Given exercise
Print the listing below verbatim, starting at the line that contains "Click the red delete icon for row D" and continuing through its final line, with both of those lines included.

Material shown

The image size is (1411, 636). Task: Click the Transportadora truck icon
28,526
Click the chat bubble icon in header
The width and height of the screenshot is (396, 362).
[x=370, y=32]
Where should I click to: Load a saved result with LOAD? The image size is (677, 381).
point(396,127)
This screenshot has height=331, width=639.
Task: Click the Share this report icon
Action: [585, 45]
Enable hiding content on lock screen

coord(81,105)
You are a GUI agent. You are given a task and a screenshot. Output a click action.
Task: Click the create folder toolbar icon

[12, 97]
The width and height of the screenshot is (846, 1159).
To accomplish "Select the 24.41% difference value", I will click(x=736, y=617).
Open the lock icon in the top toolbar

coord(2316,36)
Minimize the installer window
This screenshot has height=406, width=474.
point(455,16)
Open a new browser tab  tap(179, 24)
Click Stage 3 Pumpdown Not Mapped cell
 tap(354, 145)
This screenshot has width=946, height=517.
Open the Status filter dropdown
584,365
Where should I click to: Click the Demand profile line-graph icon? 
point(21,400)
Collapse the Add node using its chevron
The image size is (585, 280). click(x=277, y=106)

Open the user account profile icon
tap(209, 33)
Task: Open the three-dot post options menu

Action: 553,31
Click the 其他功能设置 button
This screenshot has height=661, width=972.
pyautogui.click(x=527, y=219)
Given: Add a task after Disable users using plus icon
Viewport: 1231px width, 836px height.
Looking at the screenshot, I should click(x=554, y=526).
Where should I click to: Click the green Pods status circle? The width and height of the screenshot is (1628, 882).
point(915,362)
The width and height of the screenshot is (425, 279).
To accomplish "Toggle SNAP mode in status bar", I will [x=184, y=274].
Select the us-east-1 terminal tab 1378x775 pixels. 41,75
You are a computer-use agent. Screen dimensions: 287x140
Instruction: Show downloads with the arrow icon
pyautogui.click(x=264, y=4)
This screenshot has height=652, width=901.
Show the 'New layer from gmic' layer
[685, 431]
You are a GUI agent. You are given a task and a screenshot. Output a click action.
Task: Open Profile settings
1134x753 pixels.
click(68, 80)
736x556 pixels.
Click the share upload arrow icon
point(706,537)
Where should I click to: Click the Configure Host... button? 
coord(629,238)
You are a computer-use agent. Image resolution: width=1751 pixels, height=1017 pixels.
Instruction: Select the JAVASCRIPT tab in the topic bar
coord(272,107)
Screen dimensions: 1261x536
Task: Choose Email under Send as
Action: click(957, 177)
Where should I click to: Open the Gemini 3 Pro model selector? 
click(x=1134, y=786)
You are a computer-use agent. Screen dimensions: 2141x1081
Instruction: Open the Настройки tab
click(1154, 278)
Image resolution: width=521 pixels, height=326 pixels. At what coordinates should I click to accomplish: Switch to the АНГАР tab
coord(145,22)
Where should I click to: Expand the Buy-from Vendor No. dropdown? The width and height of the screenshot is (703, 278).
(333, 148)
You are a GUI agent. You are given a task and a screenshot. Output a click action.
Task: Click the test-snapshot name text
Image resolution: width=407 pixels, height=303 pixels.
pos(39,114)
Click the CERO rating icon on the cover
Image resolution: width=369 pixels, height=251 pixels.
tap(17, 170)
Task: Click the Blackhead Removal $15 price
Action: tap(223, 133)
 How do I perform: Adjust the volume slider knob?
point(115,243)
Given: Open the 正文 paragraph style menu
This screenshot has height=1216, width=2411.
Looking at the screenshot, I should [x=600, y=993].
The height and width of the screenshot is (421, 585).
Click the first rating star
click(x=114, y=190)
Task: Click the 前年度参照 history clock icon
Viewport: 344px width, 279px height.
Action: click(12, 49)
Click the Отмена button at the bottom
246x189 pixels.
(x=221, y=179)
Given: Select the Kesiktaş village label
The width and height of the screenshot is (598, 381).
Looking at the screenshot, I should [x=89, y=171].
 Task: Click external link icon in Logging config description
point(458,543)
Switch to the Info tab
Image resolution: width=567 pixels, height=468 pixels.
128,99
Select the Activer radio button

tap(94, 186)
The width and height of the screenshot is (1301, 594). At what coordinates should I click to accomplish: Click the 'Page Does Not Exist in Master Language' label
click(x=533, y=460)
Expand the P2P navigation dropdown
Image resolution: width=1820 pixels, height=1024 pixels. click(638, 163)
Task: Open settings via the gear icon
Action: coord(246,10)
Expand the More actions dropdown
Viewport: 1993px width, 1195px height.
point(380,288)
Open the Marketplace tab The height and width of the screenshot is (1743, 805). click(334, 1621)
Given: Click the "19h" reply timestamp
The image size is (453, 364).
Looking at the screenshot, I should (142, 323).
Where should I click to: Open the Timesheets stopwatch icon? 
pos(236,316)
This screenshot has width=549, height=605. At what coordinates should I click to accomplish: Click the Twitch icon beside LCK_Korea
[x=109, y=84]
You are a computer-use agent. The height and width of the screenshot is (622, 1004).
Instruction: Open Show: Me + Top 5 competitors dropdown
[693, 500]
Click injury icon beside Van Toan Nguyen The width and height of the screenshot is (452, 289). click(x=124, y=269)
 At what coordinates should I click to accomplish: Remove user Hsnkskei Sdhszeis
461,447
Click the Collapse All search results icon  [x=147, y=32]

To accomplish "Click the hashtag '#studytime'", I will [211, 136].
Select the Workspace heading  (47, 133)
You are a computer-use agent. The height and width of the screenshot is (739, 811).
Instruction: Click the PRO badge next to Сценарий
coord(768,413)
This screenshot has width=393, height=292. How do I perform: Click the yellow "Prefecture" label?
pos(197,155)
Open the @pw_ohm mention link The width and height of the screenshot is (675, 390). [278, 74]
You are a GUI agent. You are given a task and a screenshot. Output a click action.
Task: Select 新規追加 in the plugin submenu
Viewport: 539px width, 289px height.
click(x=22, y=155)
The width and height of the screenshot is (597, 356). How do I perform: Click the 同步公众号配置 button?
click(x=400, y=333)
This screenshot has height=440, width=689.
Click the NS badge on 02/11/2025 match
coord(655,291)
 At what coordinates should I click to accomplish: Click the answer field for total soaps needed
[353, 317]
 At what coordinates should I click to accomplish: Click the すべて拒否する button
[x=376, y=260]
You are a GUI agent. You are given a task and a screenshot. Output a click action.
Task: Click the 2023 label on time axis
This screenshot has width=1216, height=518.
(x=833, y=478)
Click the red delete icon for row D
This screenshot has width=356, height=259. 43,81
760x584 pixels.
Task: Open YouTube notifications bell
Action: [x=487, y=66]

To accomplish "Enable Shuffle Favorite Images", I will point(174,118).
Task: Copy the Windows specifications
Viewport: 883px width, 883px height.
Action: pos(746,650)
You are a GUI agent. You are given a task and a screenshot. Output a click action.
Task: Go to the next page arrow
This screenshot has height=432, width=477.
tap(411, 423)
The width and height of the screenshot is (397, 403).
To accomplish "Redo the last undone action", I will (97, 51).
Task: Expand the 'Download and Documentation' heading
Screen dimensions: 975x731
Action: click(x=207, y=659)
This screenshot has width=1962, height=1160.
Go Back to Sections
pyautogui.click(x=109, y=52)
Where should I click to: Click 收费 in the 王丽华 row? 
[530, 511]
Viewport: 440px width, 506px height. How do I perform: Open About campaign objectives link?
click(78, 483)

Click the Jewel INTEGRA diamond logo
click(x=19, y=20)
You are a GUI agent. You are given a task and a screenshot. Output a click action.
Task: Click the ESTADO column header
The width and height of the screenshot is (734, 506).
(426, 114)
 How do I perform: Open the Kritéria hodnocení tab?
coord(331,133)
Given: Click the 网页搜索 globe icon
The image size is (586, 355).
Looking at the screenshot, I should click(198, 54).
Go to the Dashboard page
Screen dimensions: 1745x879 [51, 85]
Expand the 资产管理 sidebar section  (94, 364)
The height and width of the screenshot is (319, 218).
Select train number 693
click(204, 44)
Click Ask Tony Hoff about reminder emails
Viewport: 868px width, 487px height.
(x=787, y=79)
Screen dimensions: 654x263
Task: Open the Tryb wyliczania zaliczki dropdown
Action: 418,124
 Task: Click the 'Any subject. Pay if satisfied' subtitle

In response
Click the red delete icon for row D
This screenshot has width=356, height=259. 43,81
760x584 pixels.
Task: Open YouTube notifications bell
Action: [x=487, y=66]

To accomplish "Enable Shuffle Favorite Images", I will point(174,118).
Task: Copy the Windows specifications
Viewport: 883px width, 883px height.
Action: pos(746,650)
You are a GUI agent. You are given a task and a screenshot. Output a click action.
Task: Go to the next page arrow
This screenshot has height=432, width=477.
tap(411, 423)
The width and height of the screenshot is (397, 403).
To accomplish "Redo the last undone action", I will (97, 51).
Task: Expand the 'Download and Documentation' heading
Screen dimensions: 975x731
Action: click(x=207, y=659)
This screenshot has width=1962, height=1160.
Go Back to Sections
pyautogui.click(x=109, y=52)
Where should I click to: Click 收费 in the 王丽华 row? 
[530, 511]
Viewport: 440px width, 506px height. How do I perform: Open About campaign objectives link?
click(78, 483)

Click the Jewel INTEGRA diamond logo
click(x=19, y=20)
You are a GUI agent. You are given a task and a screenshot. Output a click action.
Task: Click the ESTADO column header
The width and height of the screenshot is (734, 506).
(426, 114)
 How do I perform: Open the Kritéria hodnocení tab?
coord(331,133)
Given: Click the 网页搜索 globe icon
The image size is (586, 355).
Looking at the screenshot, I should click(198, 54).
Go to the Dashboard page
Screen dimensions: 1745x879 [51, 85]
Expand the 资产管理 sidebar section  (94, 364)
The height and width of the screenshot is (319, 218).
Select train number 693
click(204, 44)
Click Ask Tony Hoff about reminder emails
Viewport: 868px width, 487px height.
(x=787, y=79)
Screen dimensions: 654x263
Task: Open the Tryb wyliczania zaliczki dropdown
Action: 418,124
 Task: Click the 'Any subject. Pay if satisfied' subtitle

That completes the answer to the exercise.